The pipeline also automatically uses DSSP to annotate a pdb file for secondary structures. However, this tool is known to sometimes fail on larger structures. For a custom PDB upload, it is recommended that the user uploads their own DSSP file, as DSSP may fail on these structures. The annotations for DSSP are not necessary for the pipeline until the final characterization step, and would not affect preprocessing, prioritizing hits, meta-aggregation, or clustering. Even for the final characterization step, DSSP annotations are an optional input.
The DSSP Web Portal can be found at: https://pdb-redo.eu/dssp
For sequence alignment, the pipeline runs MUSCLE locally in order to align 2 sequences in order to compare between isoforms or across species.
For running CLUSTAL, the associated formating packages do not work for arm machines (ie M1/M2/M3 MacBooks).

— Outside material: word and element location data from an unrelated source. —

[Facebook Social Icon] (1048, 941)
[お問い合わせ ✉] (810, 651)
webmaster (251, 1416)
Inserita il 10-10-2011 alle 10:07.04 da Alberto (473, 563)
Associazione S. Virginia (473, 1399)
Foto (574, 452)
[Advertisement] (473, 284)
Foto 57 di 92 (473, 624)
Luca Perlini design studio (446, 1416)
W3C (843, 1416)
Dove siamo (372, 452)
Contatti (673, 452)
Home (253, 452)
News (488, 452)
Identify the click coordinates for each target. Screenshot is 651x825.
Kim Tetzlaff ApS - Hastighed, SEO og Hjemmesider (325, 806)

However, the packages should download for Windows and Linux based machines. If the user is using an arm machine, it is recommended to set the mode to 'query' instead of 'run', which calls the MUSCLE API.

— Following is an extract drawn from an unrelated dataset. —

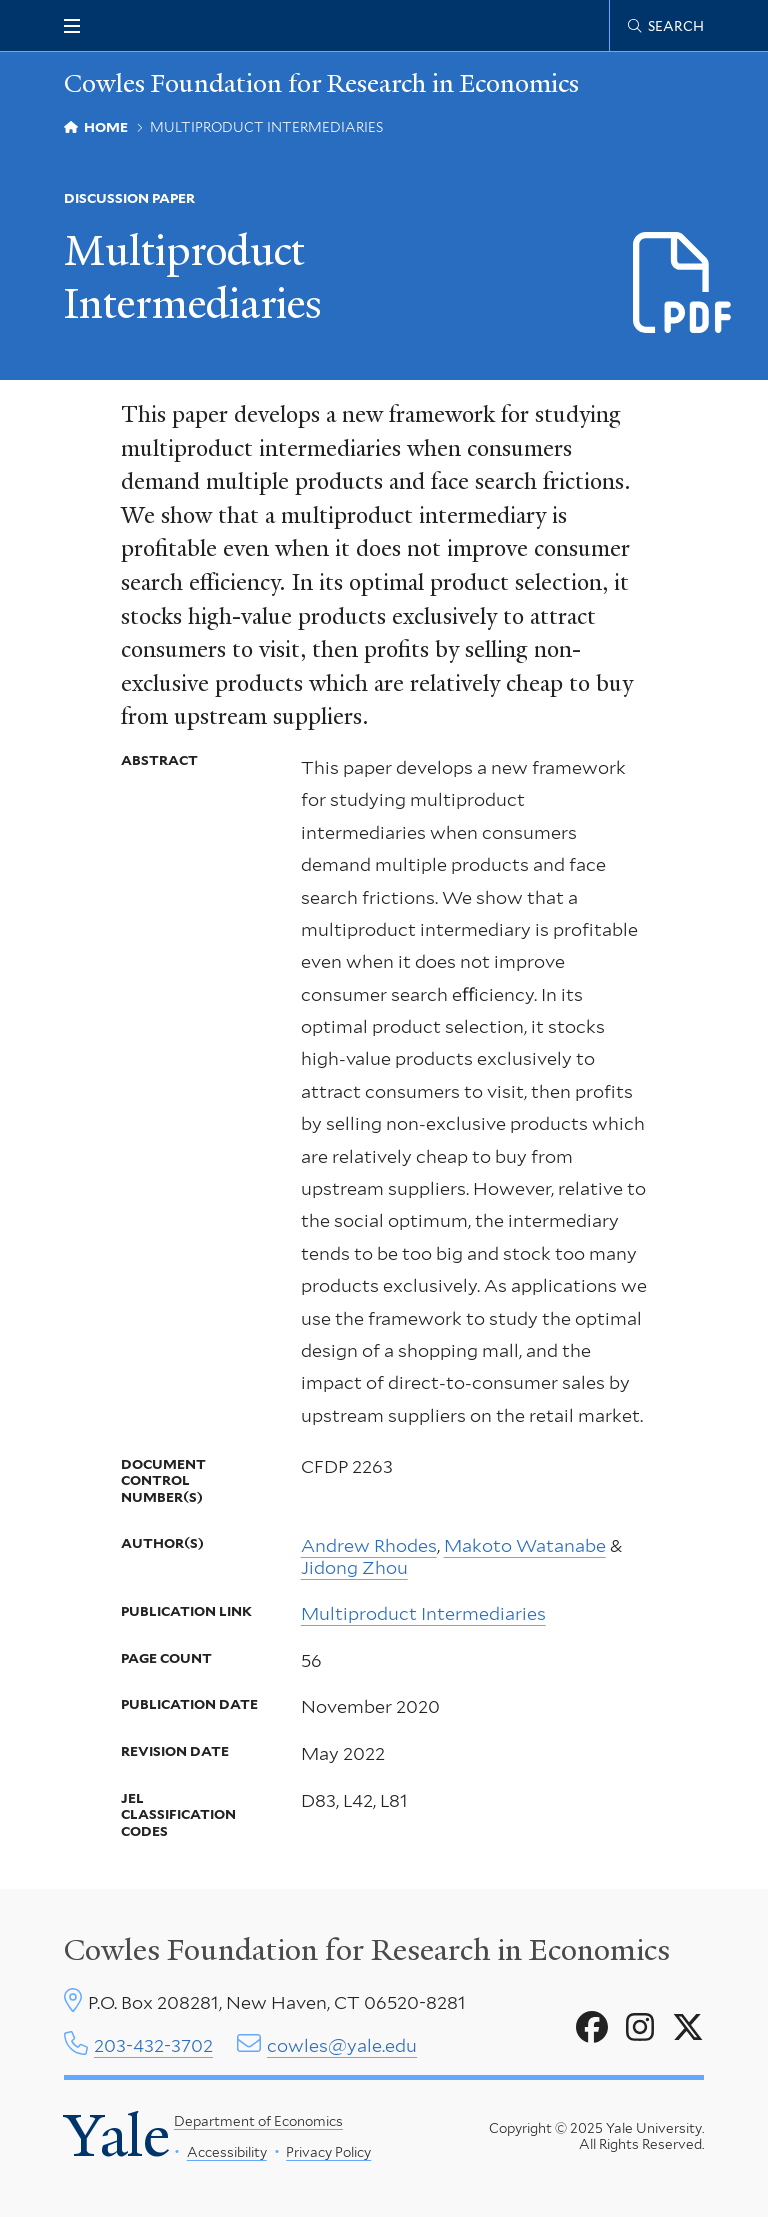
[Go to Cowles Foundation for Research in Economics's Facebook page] (592, 2028)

If MUSCLE or CLUSTAL cannot be run locally, the pipeline queries the MUSCLE API, although this may also fail due to issues with the API. Running the MUSCLE API also skips the next step using CLUSTAL.
Another option to skip MUSCLE and CLUSTAL is for users to run alignment on their own in a CLUSTAL format, and provide the sequence.align alignment file into the pipeline which is one of the optional inputs.
This project is licensed under the MIT License - see the LICENSE file for details.